(Extracted information Opens)
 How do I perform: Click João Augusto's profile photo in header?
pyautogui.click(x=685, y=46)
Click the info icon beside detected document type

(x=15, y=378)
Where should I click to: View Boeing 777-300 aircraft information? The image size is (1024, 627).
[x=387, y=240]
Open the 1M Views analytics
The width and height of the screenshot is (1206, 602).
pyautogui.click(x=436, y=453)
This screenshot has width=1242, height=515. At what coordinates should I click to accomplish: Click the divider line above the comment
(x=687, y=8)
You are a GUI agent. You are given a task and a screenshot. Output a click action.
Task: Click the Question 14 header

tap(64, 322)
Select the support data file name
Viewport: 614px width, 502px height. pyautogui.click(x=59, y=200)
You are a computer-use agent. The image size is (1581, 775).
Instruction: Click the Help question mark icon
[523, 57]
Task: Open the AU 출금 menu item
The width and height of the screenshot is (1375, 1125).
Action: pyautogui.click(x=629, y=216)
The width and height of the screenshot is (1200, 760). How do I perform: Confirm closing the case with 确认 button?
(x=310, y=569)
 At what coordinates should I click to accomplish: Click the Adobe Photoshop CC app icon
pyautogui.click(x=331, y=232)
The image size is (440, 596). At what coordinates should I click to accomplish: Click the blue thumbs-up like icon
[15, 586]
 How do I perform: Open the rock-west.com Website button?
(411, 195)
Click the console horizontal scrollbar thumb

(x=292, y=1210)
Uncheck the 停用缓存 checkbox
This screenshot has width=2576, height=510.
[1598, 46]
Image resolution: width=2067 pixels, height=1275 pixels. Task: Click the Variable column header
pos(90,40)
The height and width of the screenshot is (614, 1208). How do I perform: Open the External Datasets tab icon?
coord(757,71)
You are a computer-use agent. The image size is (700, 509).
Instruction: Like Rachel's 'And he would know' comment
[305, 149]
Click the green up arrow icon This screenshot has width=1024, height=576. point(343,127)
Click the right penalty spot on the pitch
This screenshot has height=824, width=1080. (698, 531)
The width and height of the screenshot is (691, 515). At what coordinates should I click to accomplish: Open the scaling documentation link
(Extracted information Closes)
Task description:
For this exercise, please copy exactly the lines from the one holding "The height and" through the end of the records, the first and last included.

Solution to this exercise:
The height and width of the screenshot is (614, 1208). How do I perform: Open the External Datasets tab icon?
coord(757,71)
You are a computer-use agent. The image size is (700, 509).
Instruction: Like Rachel's 'And he would know' comment
[305, 149]
Click the green up arrow icon This screenshot has width=1024, height=576. point(343,127)
Click the right penalty spot on the pitch
This screenshot has height=824, width=1080. (698, 531)
The width and height of the screenshot is (691, 515). At what coordinates should I click to accomplish: Open the scaling documentation link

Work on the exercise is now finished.